Tuned ReliefF (TuRF)
Our paper on "Tuning ReliefF for Genome-Wide Genetic Analysis" has been accepted for publication in the Lecture Notes in Computer Science (LNCS) series from Springer. This paper will be presented at the Evolutionary Computing, Machine Learning, and Data Mining in Bioinformatics (EvoBIO'07) Conference in Valencia, Spain in April. Email me for a preprint.
Moore JH, White BC. Tuning ReliefF for Genome-Wide Genetic Analysis. Lecture Notes in Computer Science, in press (2007).

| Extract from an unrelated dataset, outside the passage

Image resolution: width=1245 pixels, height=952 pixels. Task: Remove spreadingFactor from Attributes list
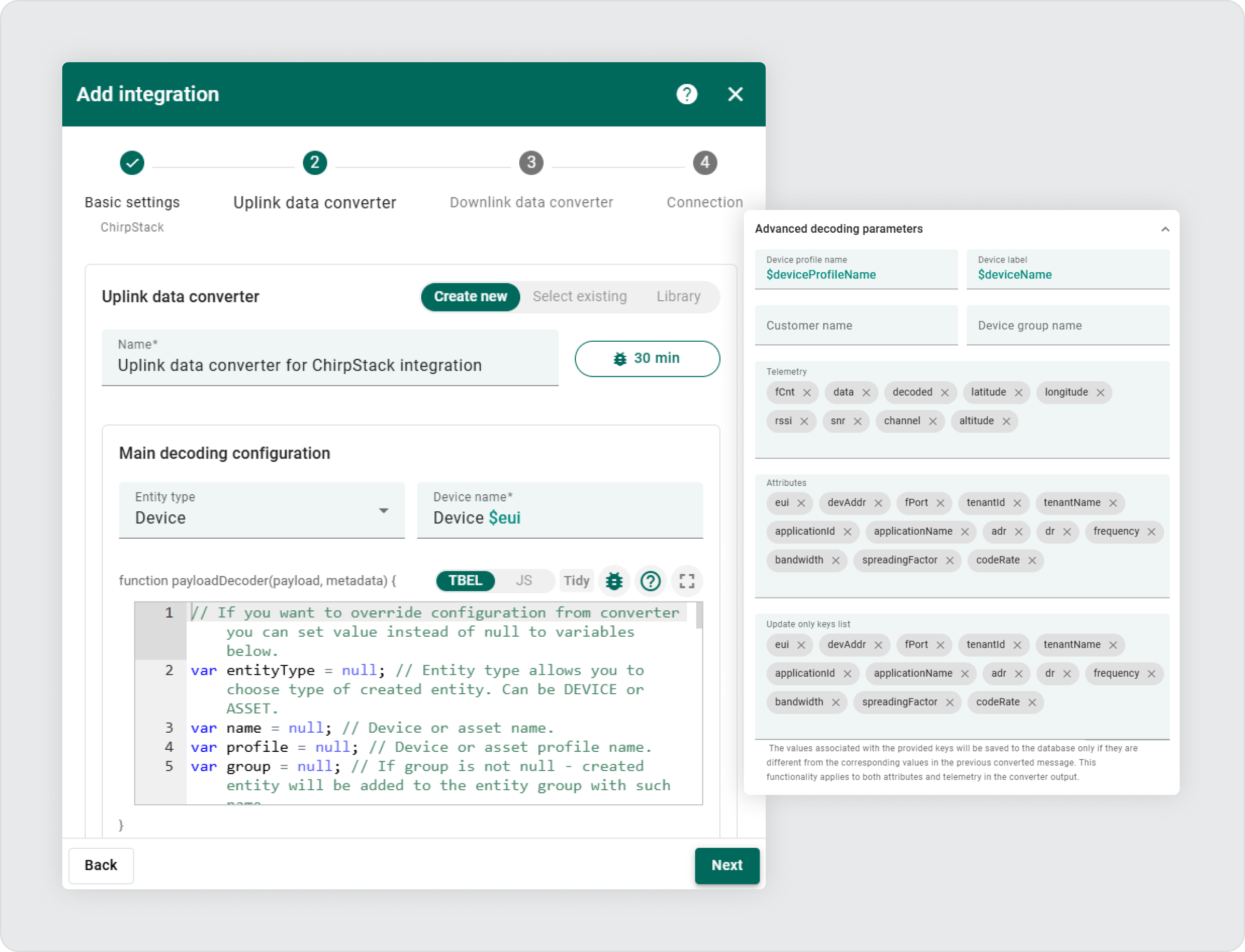click(951, 560)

An important goal of human genetics is the identification of DNA sequence variations that are predictive of who is at risk for various common diseases. The focus of the present study is on the challenge of detecting and characterizing nonlinear attribute interactions or dependencies in the context of a genome-wide genetic study. The first question we address is whether the ReliefF algorithm is suitable for attribute selection in this domain. The second question we address is whether we can improve ReliefF for selecting important genetic attributes. Using simulated genetic datasets, we show that ReliefF is significantly better than a naive chi-square test of independence for selecting two interacting attributes out of 103 candidates. In addition, we show that ReliefF can be improved in this domain by systematically removing the worst attributes and re-estimating ReliefF weights. Our simulation studies demonstrate that this new Tuned ReliefF (TuRF) algorithm is significantly better than ReliefF. The ability to filter or select DNA sequence variations that are associated with disease class through complex nonlinear interactions will play an important role in the development of genetic models of disease risk.